I don’t think it’s very far off for them to say, “D.C, it’s time to step up and fight these dudes.” And when that time comes, I got to be prepared.
It’s accelerated, but it’s what’s needed, because how long can I really fight? I’m 31 years old. Not everybody is Randy Couture where he started at 30 and went 17 years. I can’t sit here and trick myself into believing that my window is as big as Luke Rockhold’s, when he’s 24 years old.
TR: How have things changed at AKA since Cain’s win?
DC: It’s been the same. We’ve had guys come in, but we’ve always had guys come in. Phil Baroni did his camp here (for UFC 125), we always have guys coming in, Tyron Woodley was here for a while.
Cain handles everything in stride, nothing changes that guy, he’s like a modern-day Fedor (Emelianenko), he just takes it in stride. He’s never going to change.
As high as we all got for Cain winning his championship is as low as we got for Josh Koscheck losing his title shot (against UFC welterweight champion Georges St.
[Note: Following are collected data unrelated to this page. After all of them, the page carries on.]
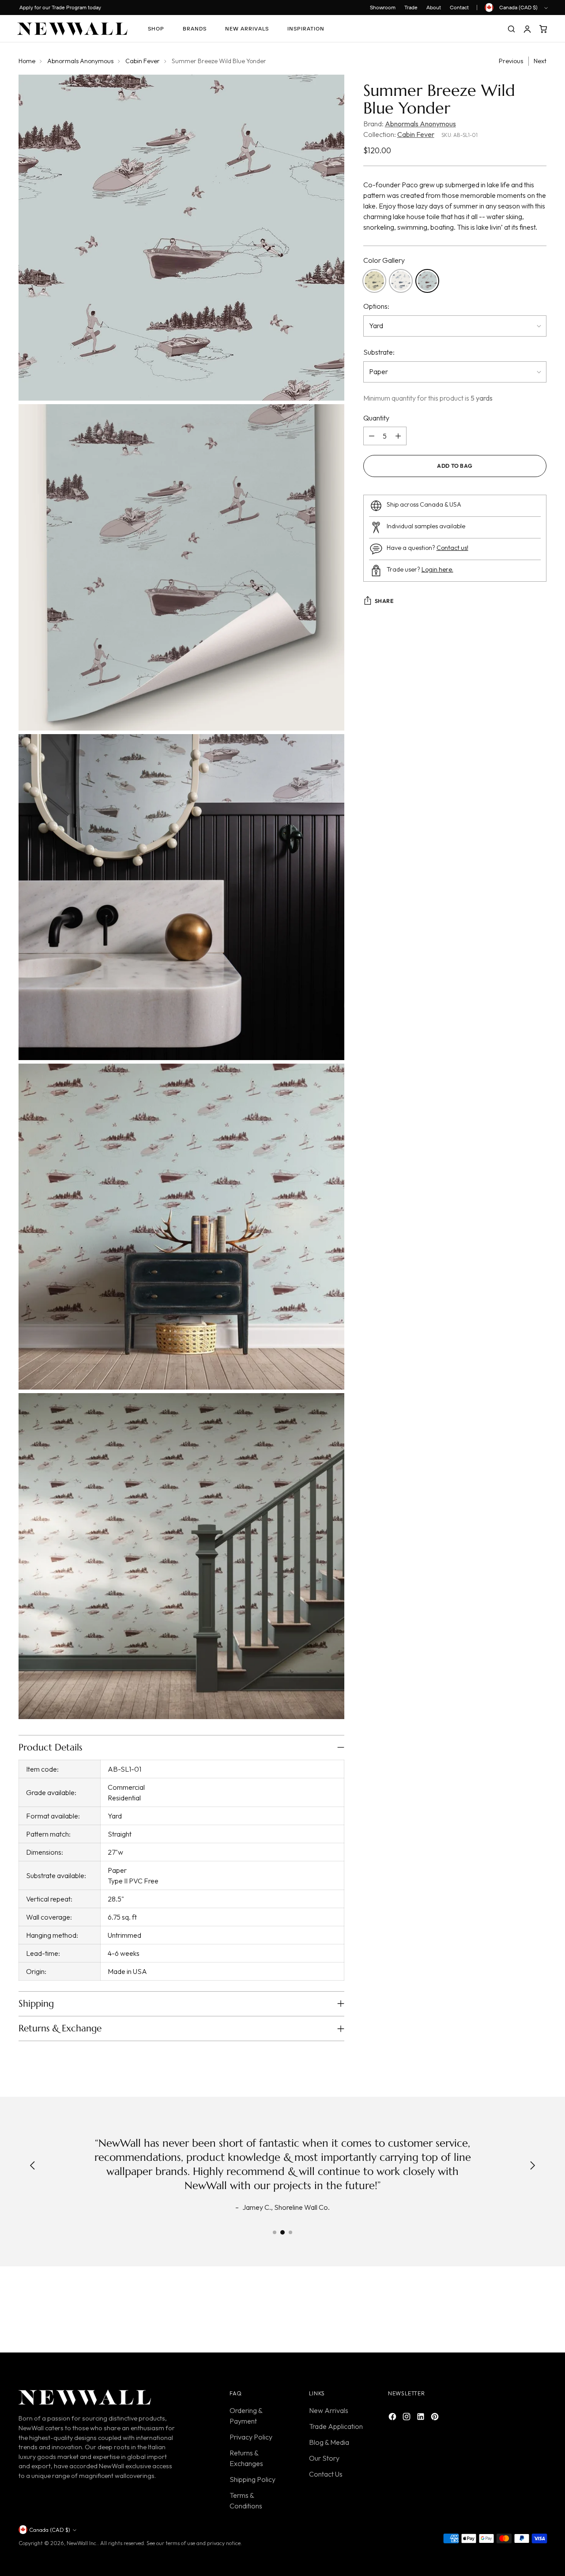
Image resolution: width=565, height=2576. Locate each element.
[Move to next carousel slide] (538, 2311)
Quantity (376, 417)
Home (27, 61)
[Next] (532, 2166)
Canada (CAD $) (518, 7)
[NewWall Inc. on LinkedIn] (421, 2418)
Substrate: (379, 352)
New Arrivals (328, 2410)
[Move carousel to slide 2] (282, 2232)
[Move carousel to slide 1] (274, 2232)
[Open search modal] (511, 29)
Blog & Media (329, 2442)
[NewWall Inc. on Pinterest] (435, 2418)
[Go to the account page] (527, 29)
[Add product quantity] (398, 436)
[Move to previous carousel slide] (518, 2311)
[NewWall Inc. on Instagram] (407, 2418)
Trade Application (336, 2426)
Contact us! (452, 548)
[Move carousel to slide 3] (290, 2232)
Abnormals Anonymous (80, 61)
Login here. (437, 569)
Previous (511, 61)
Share (384, 601)
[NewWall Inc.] (72, 28)
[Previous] (33, 2166)
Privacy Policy (251, 2436)
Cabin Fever (142, 61)
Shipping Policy (252, 2479)
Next (540, 61)
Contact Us (326, 2474)
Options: (376, 306)
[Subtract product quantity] (372, 436)
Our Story (324, 2458)
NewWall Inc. (82, 2543)
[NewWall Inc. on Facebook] (393, 2418)
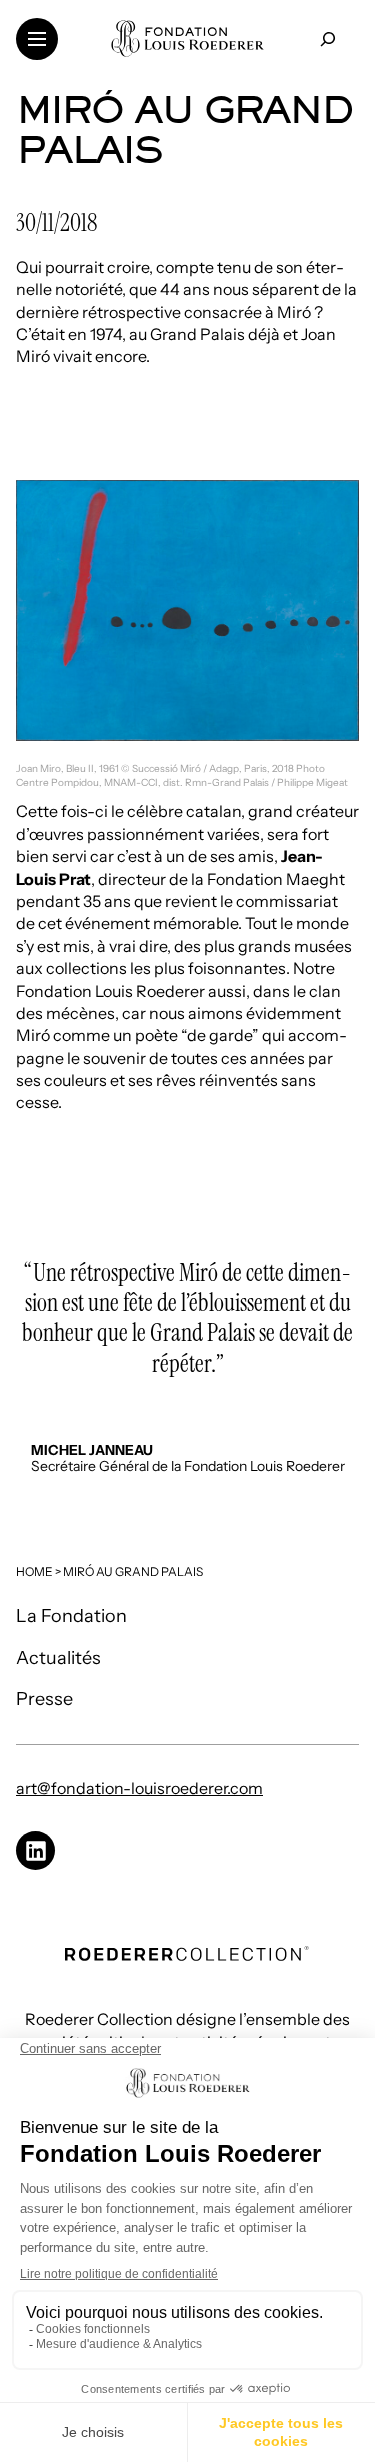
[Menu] (37, 39)
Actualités (58, 1658)
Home (34, 1571)
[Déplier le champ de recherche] (327, 38)
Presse (44, 1699)
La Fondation (71, 1616)
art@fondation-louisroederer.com (139, 1788)
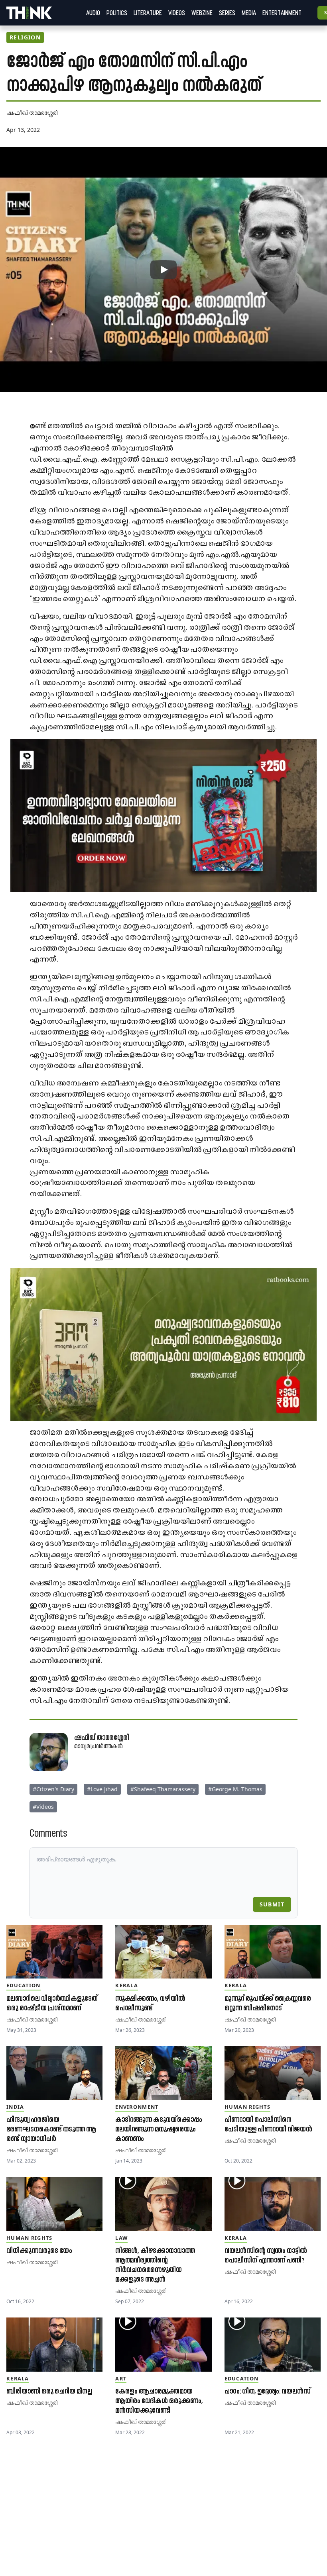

Pierre).
It kind of balances out, we’re hoping for Fitch to get past B.J. (Penn) and getting another shot at the title. We’re looking at Josh Thomson getting through his fight this weekend (Thomson lost to Tatsuya Kawajiri at Dymamite!! 2010 after this interview) and getting another shot at Gilbert (Melendez, Strikeforce lightweight champion).
Luke Rockhold is maybe a fight away from fighting for the Strikeforce middleweight championship as soon as he’s healthy.
We’ve got a lot of guys that have title shots on the horizon. It’s real easy to train with guys that have the same ultimate goal and that’s to be a champion.
TR: I know you worked with Cain on his wrestling before the Lesnar fight. Have you entertained thoughts of becoming a trainer?
DC: I’m focused on the fighting, but I’m the wrestling coach at the gym now. I run all of our wrestling, which is great for me because I want to do the things that I feel are necessary to prepare me for those better fighters and now all the guys are coming along for the ride.
They’ve all bought in completely and the best thing about that is it’s a realization by guys that say “We’re going to buy into what Daniel’s saying, because he reached the pinnacle of our sport.”
The great thing about being at AKA is that there are a lot of wrestlers. Koscheck was a National Champion, Cain was a multiple All-American, Thomson wrestled in college, Fitch wrestled in college.
All of our guys wrestled at some point in their career so they look at me, who reached the pinnacle of our sport, going to the Olympics and they completely bought in.
We’ve really focused on our wrestling and our guys are getting a lot better. It’s amazing. I love what they’ve done and the commitment and dedication that they’ve given towards me and the wrestling program that we’re developing at AKA.
TR: What do you think your future holds? Big picture, long term.
DC: Big picture, I’m going to be the champion of the world. I think if you ever shoot for anything less, you’re cheating yourself.
Shoot for perfection and if you accomplish excellence, hey, that’s better than most people ever get.
When I was a kid, when I was in college and I said I want to be an Olympic Champion, it allowed me to become a multiple National Champion, it allowed me to make multiple world teams.
But if I would have said, in high school, that I want to be an NCAA All-American, I never could have accomplished my goals.
For me, I want to be the best in the world in everything I do. My goal is to be the Strikeforce heavyweight champion of the world.
TR: Anything to add?
DC: I just want to say some thanks to a couple of my sponsors. Cage Hero, Unbreakable Mouthguards. Just kind of say thanks for all the support. My management team, Zinkin Entertainment, I just want to thank everyone that supports me. And the fans, thanks for all the support.
The Strikeforce Challengers event will air on Friday, Jan. 7, live on Showtime (11 p.m. ET/PT.) Showtime is offering a free preview this weekend, starting on Friday and running through Monday.